The RE100: what are major companies doing to support the renewable energy transition?
Posted by Gabby Mallett on 8 October 2019 at 10:12 am
The signing of the Paris Climate Agreement in 2015 finally marked the beginning of concerted international efforts to address the climate crisis. With progress slowly inching forward at the political level, some major companies have begun making significant commitments to renewable energy.
For many companies, choosing to source their energy from renewables can significantly reduce their carbon footprint. Today, 31% of global greenhouse gases are emitted during the production of heat and electricity and, in the UK, energy supply is responsible for 27% of domestic emissions. Focusing on energy production is therefore a key priority for companies who are looking to reduce their environmental impact. For this reason, many are choosing to join the RE100.
The RE100 is an initiative setup by NGOs The Climate Group and CDP. It aims to encourage major companies to commit to sourcing 100% renewable energy. Launched in 2014, it really took off after the Paris Agreement as companies, looking for a way to demonstrate their support for the principles outlined in Paris, flocked under the RE100 banner. Four years on, over 155 major companies have now joined including Apple, Microsoft, IKEA, HSBC, Mars, Anheuser-Busch InBev and General-Motors, to name only a few.
What is motivating companies to make these commitments? In a survey conducted by the RE100, 95% cited the need to manage greenhouse gas emissions, 95% cited corporate social responsibility and 80% cited the economics of renewables as key considerations.
According to Simon Boas Hoffmeyer, Sustainability Director for Carlsberg, “To achieve bold decarbonisation targets globally, we believe business must step up and help lead the change. This means companies need to reduce their own carbon emissions in line with the levels required to achieve the more ambitious goals set forth in the Paris Agreement.”

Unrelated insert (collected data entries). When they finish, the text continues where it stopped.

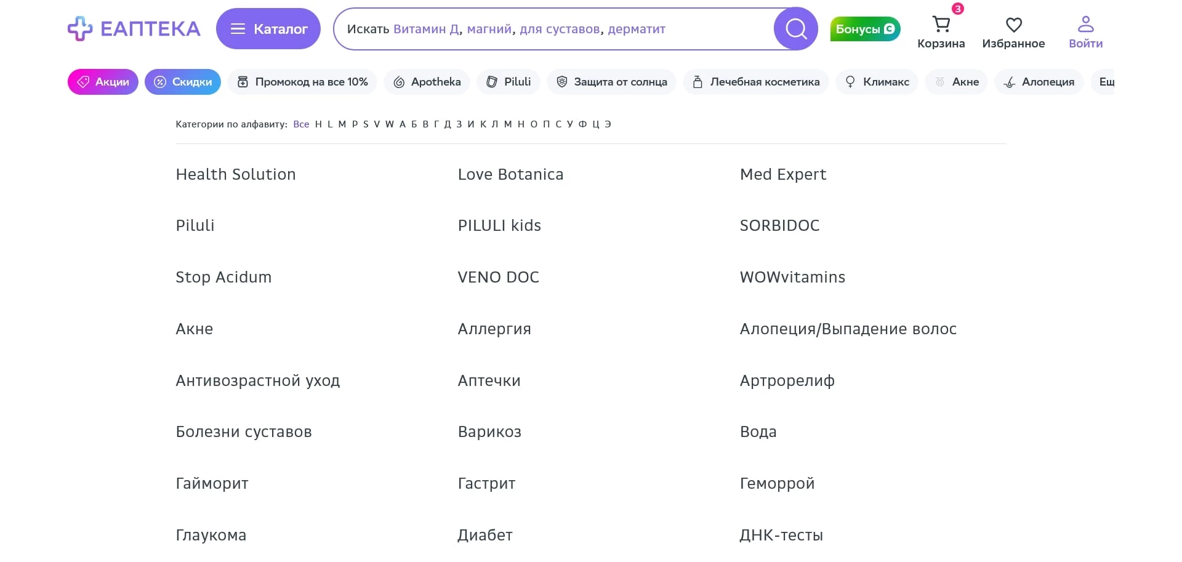This screenshot has height=562, width=1182.
Task: Expand the partially hidden Ещё chip
Action: tap(1105, 82)
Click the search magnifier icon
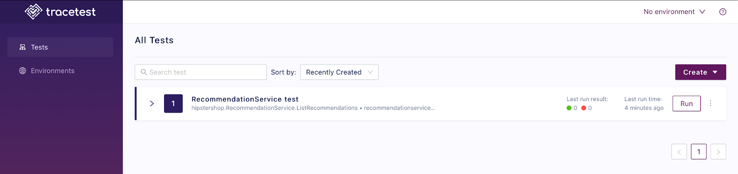Viewport: 738px width, 174px height. (x=144, y=72)
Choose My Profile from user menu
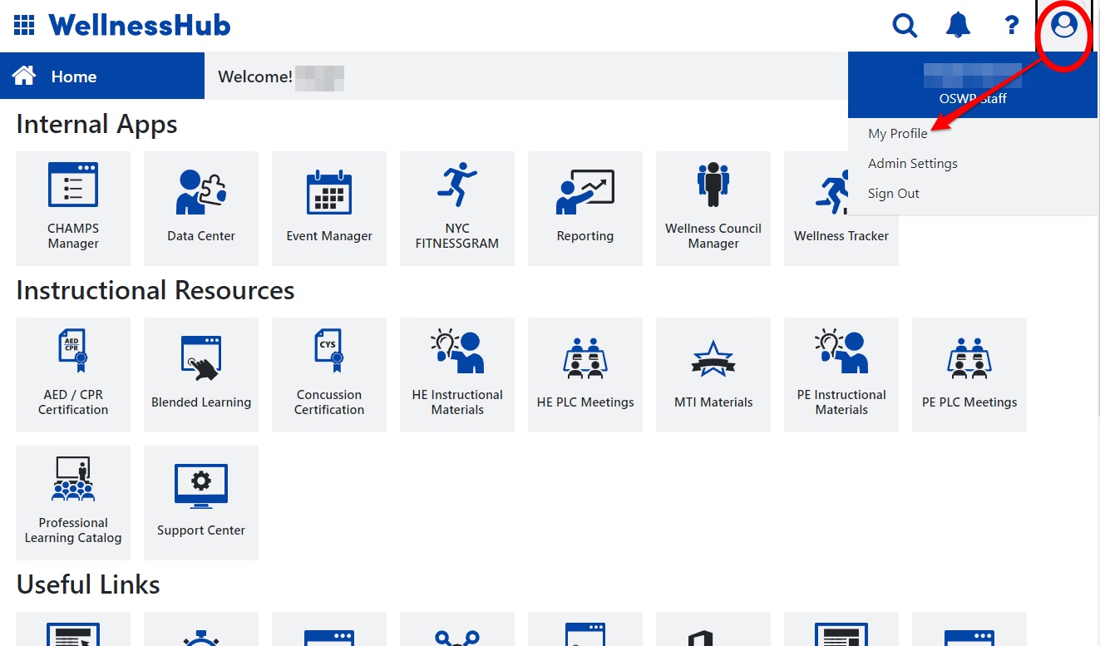Image resolution: width=1100 pixels, height=646 pixels. point(897,133)
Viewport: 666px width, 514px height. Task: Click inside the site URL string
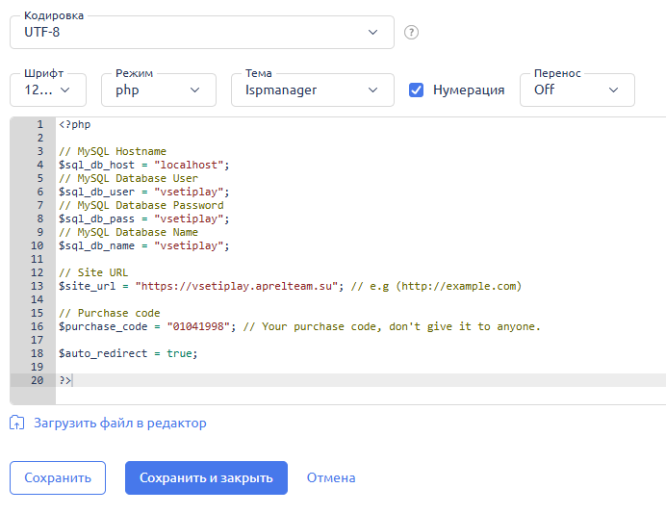[236, 286]
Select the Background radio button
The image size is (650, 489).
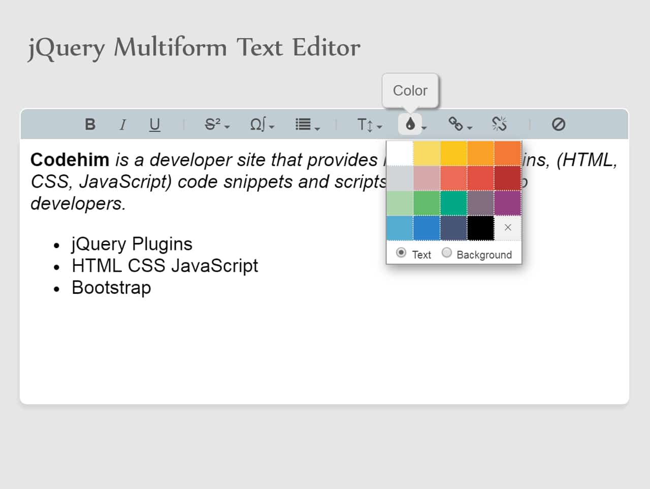click(x=447, y=253)
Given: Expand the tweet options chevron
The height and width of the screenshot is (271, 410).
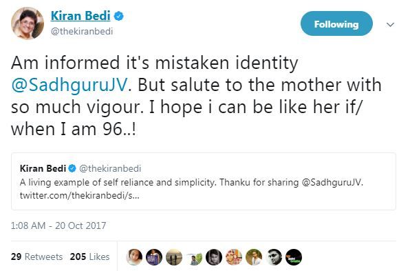Looking at the screenshot, I should pyautogui.click(x=390, y=25).
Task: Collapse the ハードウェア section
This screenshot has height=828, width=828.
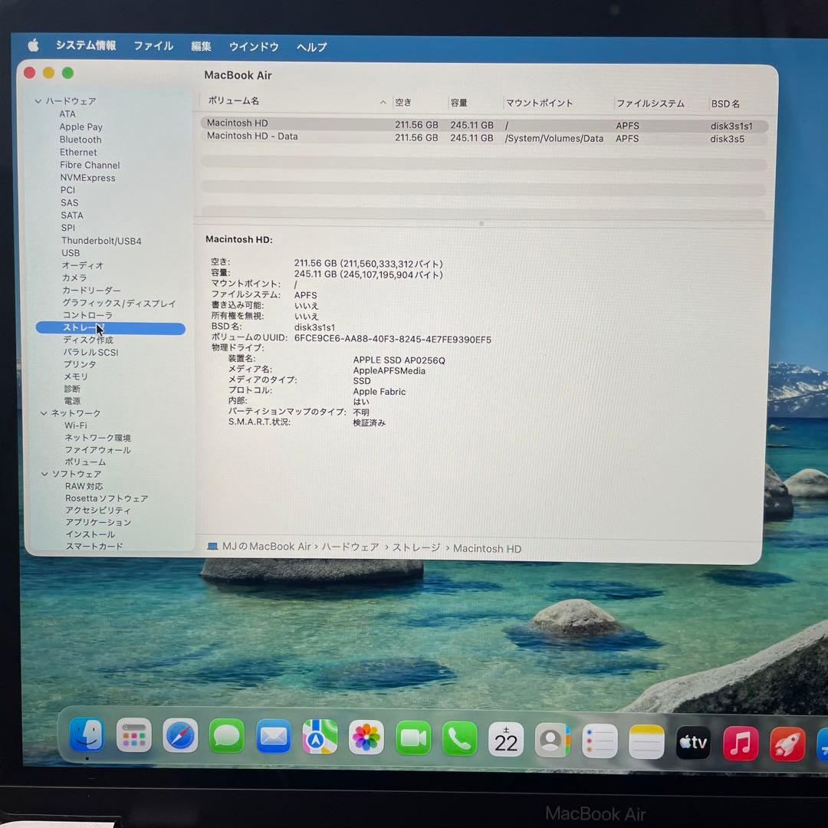Action: click(37, 100)
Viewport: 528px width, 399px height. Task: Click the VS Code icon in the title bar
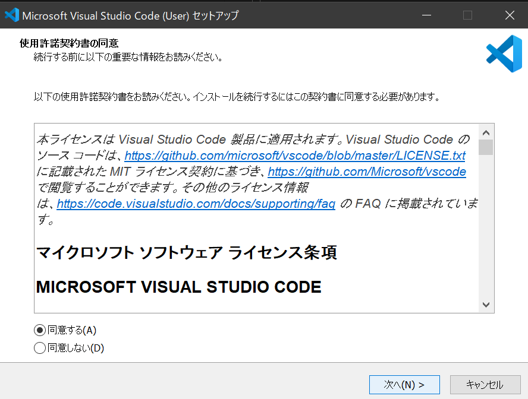coord(12,15)
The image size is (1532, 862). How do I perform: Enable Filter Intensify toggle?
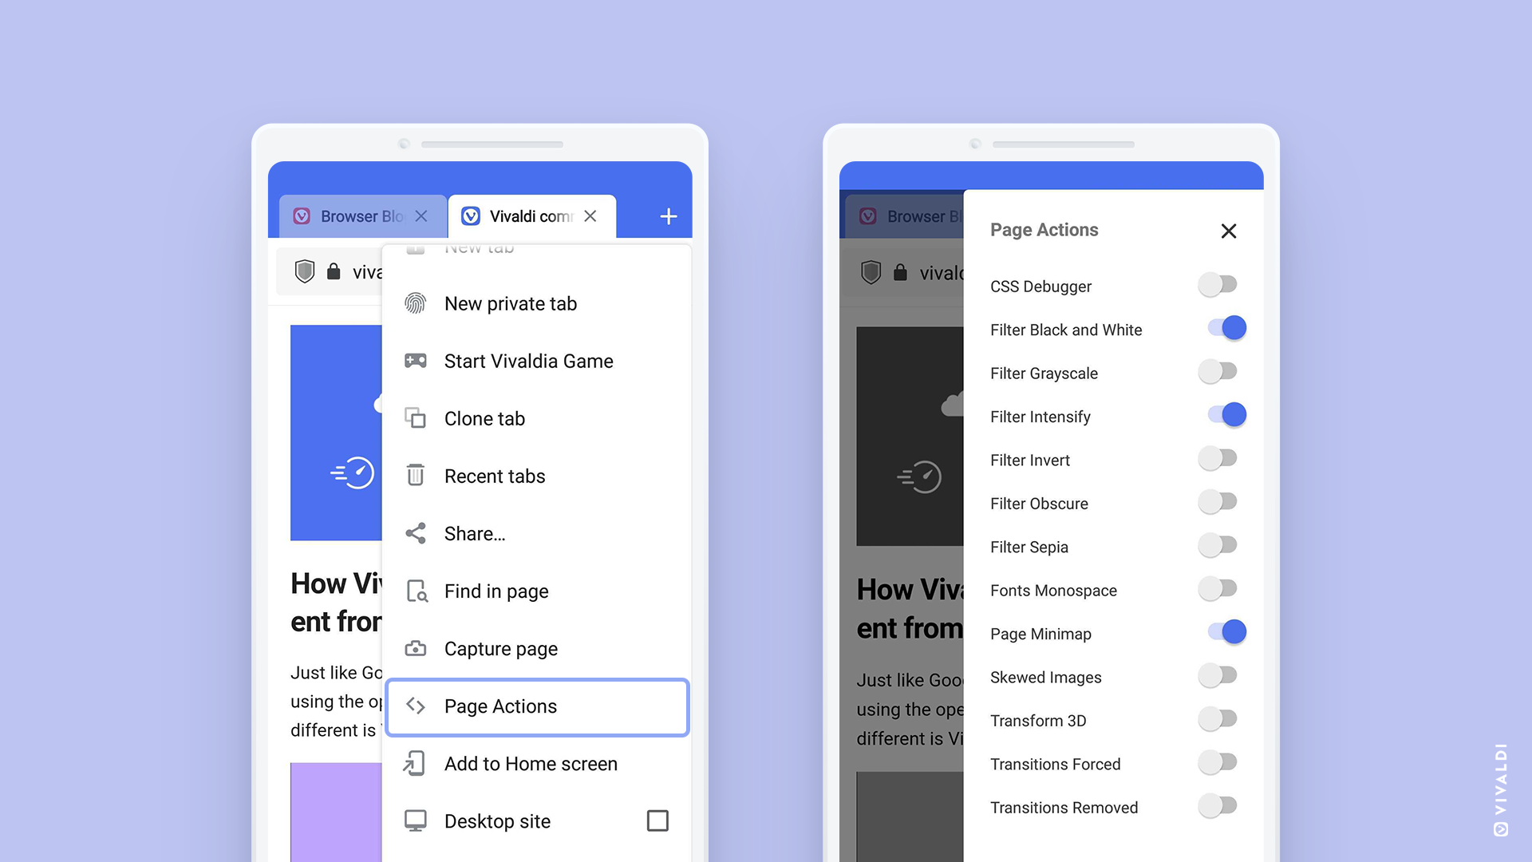(x=1226, y=416)
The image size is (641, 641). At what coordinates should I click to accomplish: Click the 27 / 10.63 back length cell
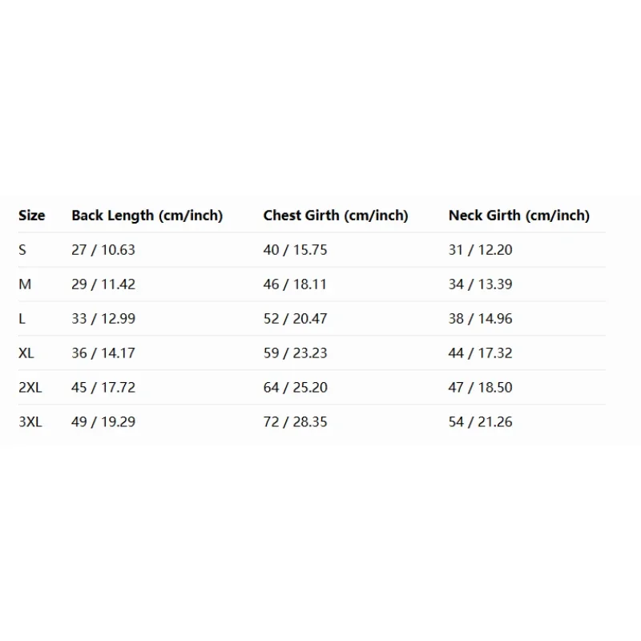coord(103,250)
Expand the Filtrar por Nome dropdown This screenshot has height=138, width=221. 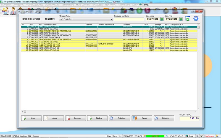click(111, 19)
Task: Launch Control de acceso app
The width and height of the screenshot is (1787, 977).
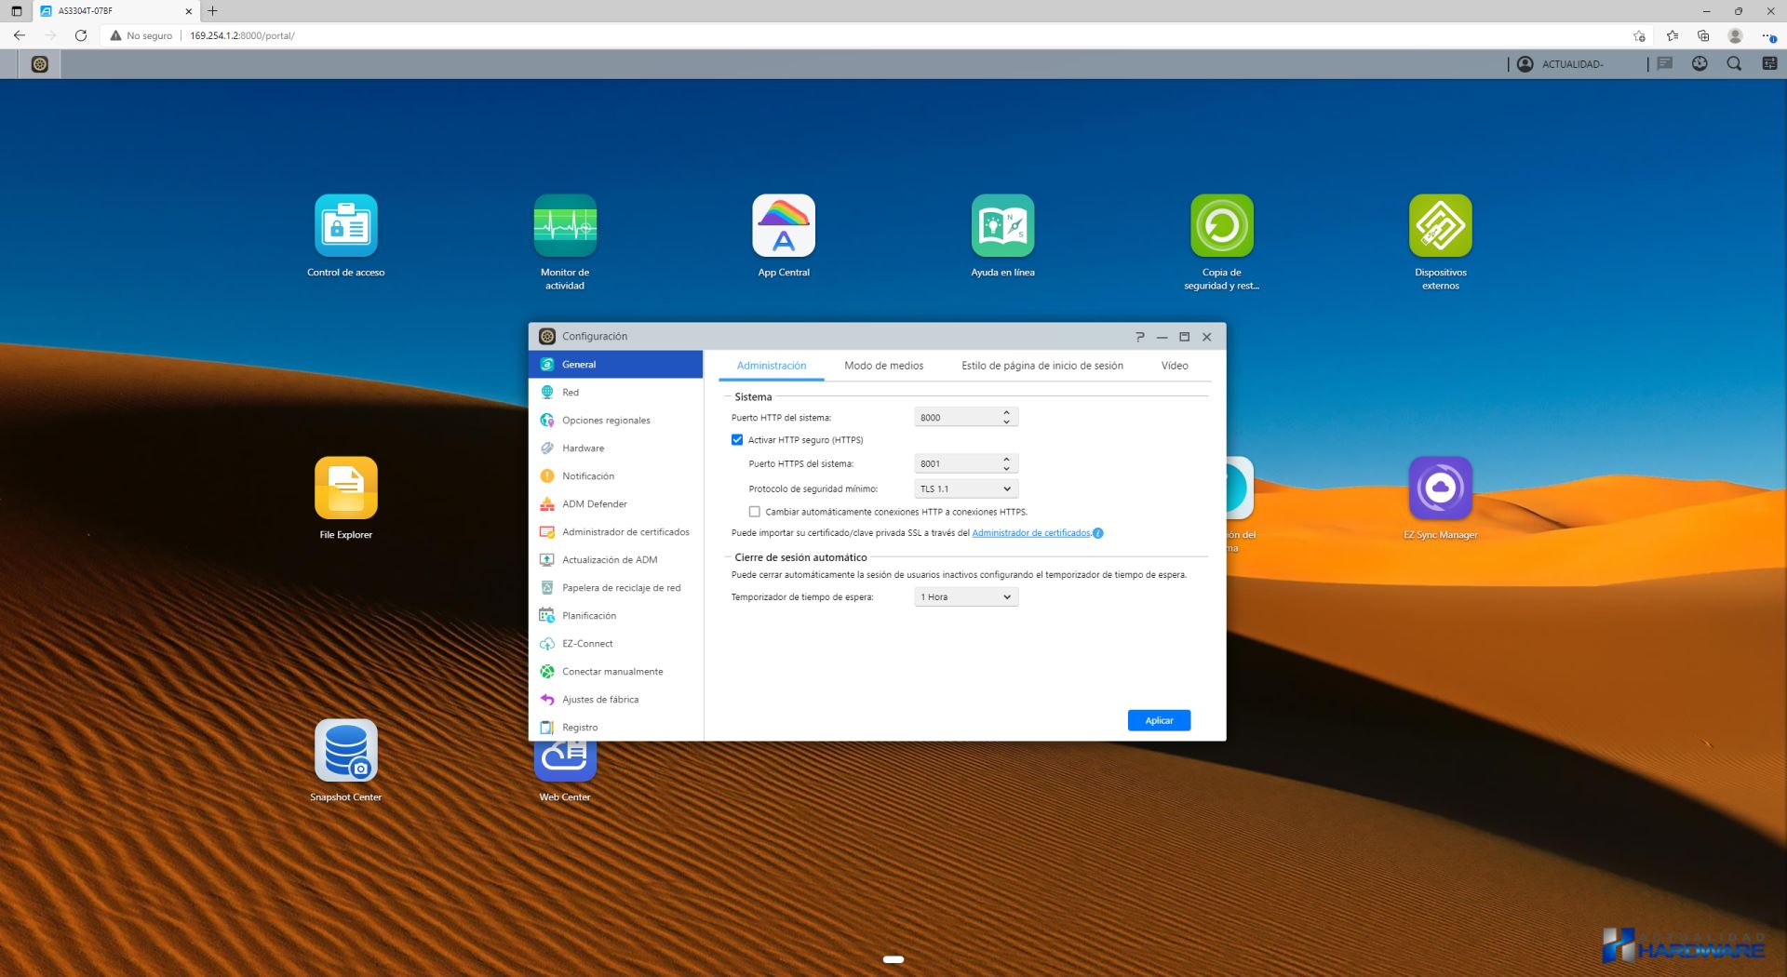Action: tap(346, 226)
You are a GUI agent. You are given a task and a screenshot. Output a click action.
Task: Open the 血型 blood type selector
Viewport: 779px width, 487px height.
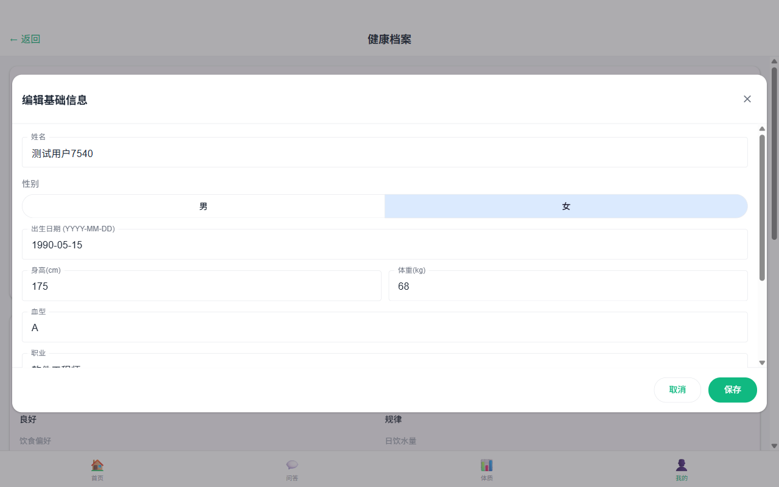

It is promising to see companies showing leadership and recognising the responsibility they hold in the fight against climate change. The combined GDP of all RE100 members is 4.5 trillion US dollars, equivalent to 5% of Global GDP. The enormous global reach and financial clout of these companies, when brought to bear on the energy market, will be transformative and help to rapidly proliferate renewables.
Take, for example, supply chains. Many RE100 members depend on long supply chains that include many different countries. In some of these countries, the renewable energy sector is not nearly as developed as it is in Europe and coal is often the most common source of energy production. The commitments made under the RE100 require that companies source 100% renewable energy globally. This means that they must find solutions to source renewables in countries where this is still very challenging. In doing so, they will help develop the renewable energy market there. In 2018, for example, Apple announced they will invest nearly US$300 million in their Supplier Clean Energy Programme in China, which aims to support more of their clients to switch to clean energy.
Promoting the renewable energy transition does not end at simply buying renewable energy, however. Companies like TetraPak, SAP and VMware have chosen to go a step further and buy EKOenergy ecolabelled energy. EKOenergy is a non-profit initiative that maintains strict environmental sustainability criteria which power plants must meet. Companies that consume this ecolabelled energy contribute to solar energy projects in developing countries, helping to fight energy poverty and develop renewable energy solutions in areas where it is needed most. This is just one example of the many additional measures that companies can make to support the renewable energy transition.
If we are to achieve the goals set out in the Paris Agreement, commitment and leadership needs to come from companies as much as it needs to come from governments. Keeping the increase in global average temperatures to below 1.5°C will require a rapid transformation in our global economy over the next 10 years. This cannot be done without everyone making strong commitments: individuals, companies and governments.